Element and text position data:
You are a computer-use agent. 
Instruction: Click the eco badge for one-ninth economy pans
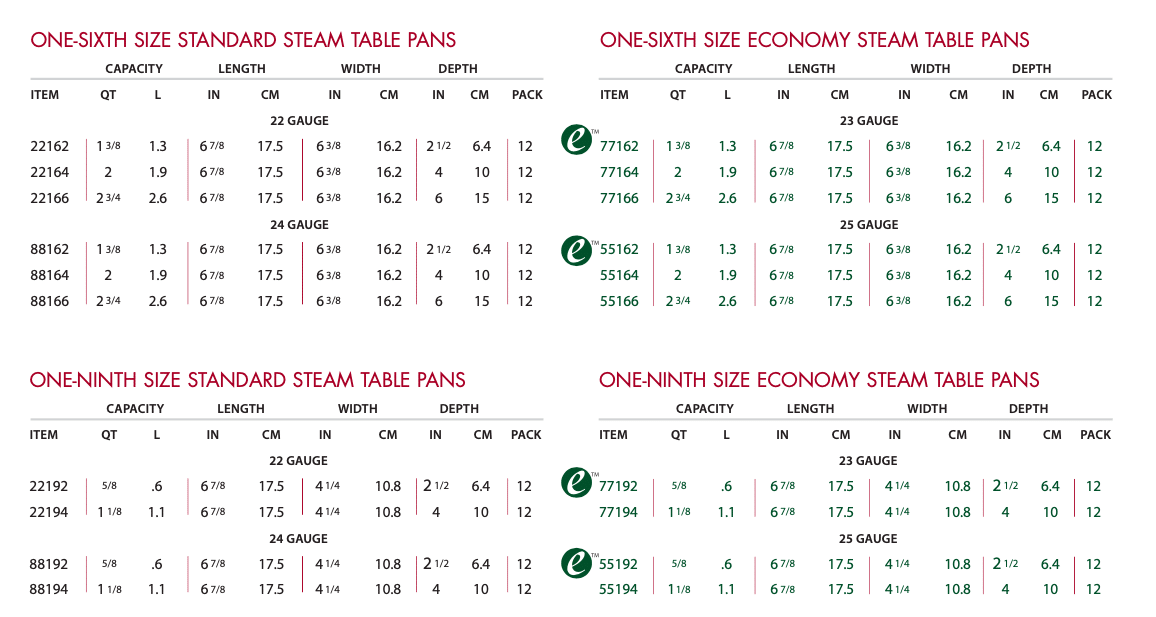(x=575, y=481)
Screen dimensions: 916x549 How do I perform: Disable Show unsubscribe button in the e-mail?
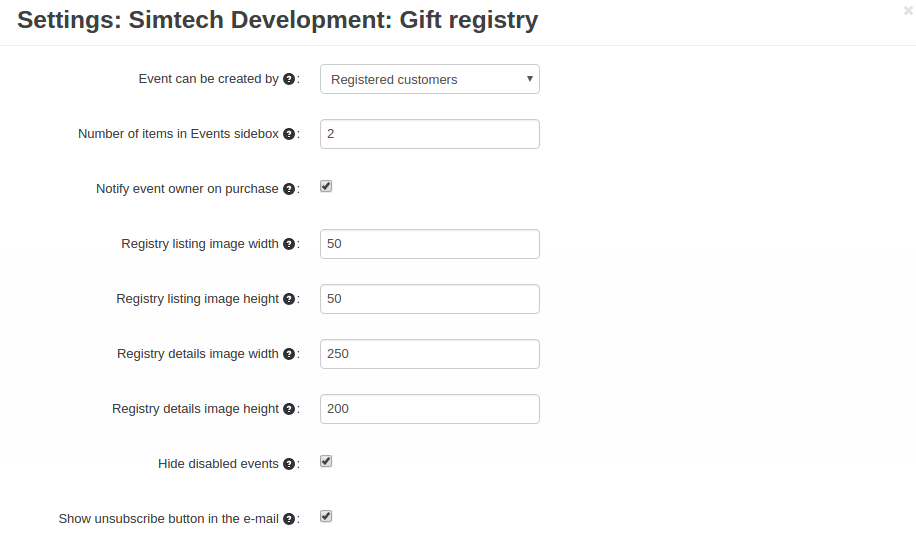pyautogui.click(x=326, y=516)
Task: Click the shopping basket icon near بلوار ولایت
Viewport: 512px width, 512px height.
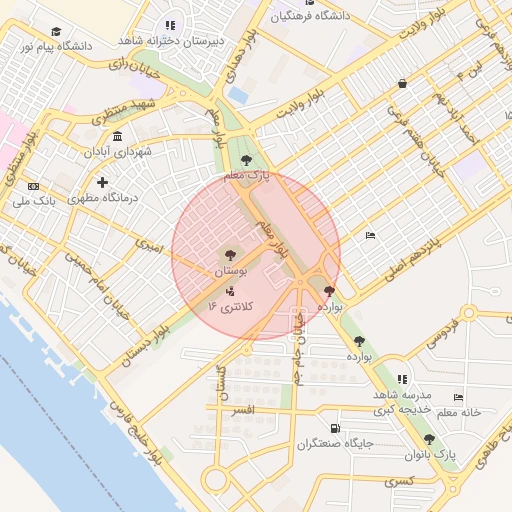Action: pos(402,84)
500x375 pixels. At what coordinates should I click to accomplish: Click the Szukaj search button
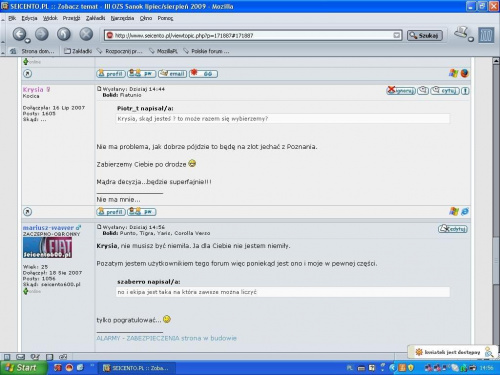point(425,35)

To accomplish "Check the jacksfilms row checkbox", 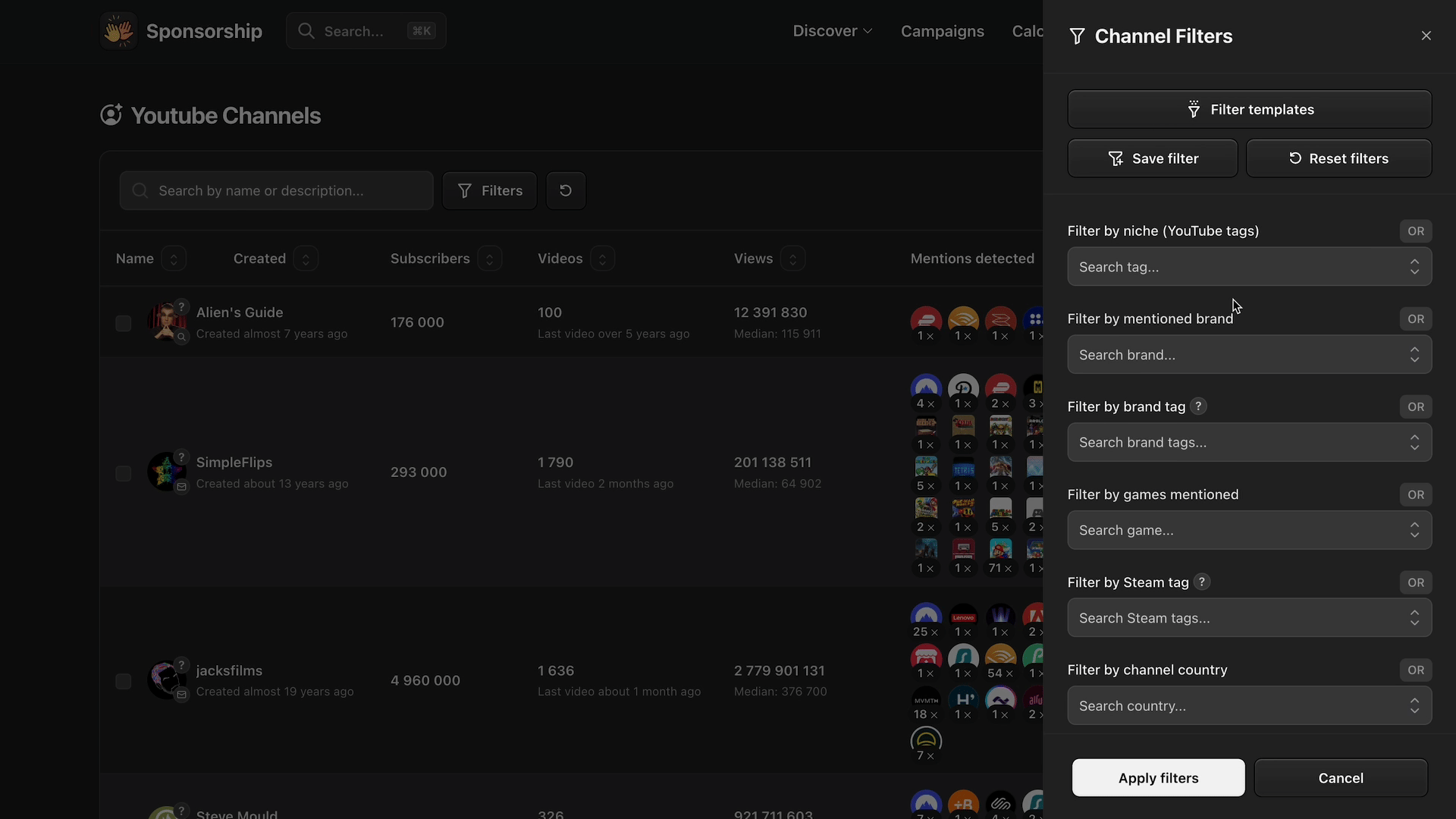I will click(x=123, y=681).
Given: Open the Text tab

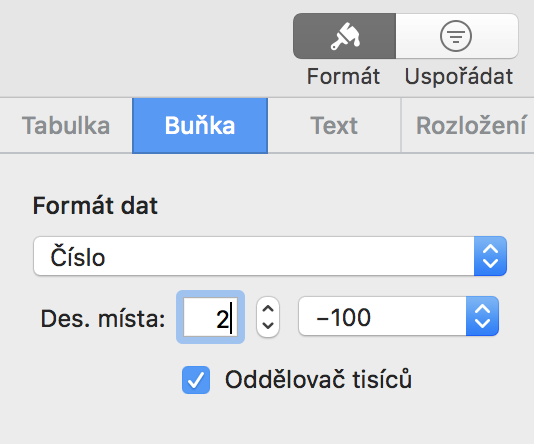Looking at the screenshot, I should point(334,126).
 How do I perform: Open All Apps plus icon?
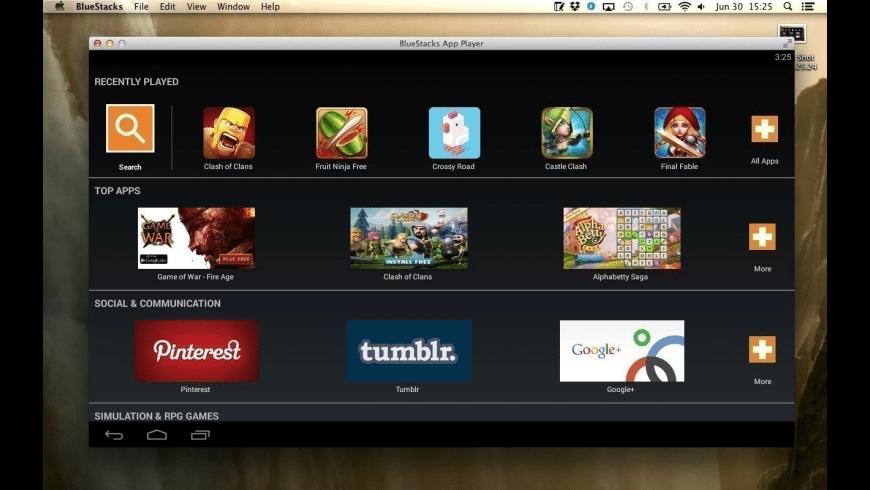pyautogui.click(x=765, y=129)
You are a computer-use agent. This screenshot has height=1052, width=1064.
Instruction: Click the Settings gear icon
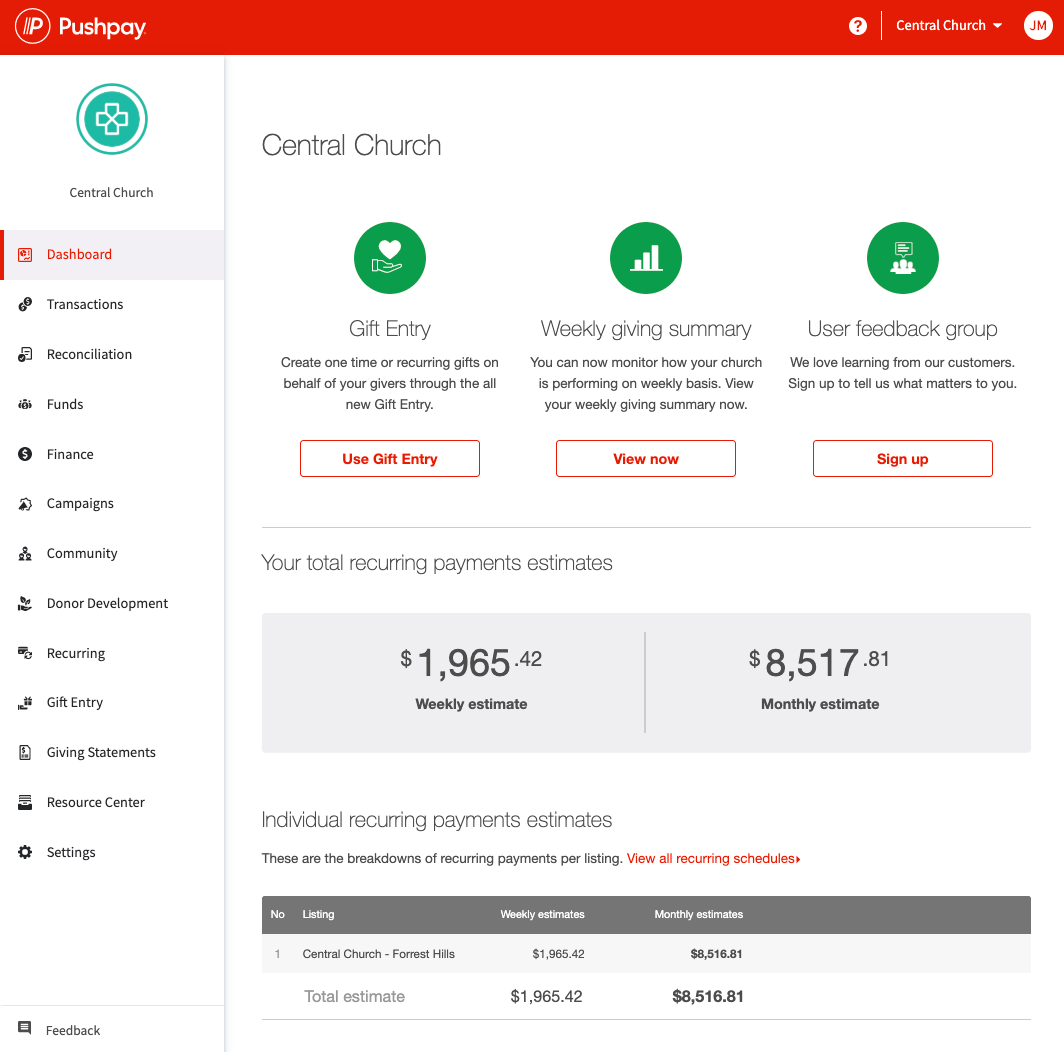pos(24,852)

STATED EXERCISE
Please count the lines of the items above that contain the string "height", treating case as significant. Give only the number.

ANSWER TO THE TASK
2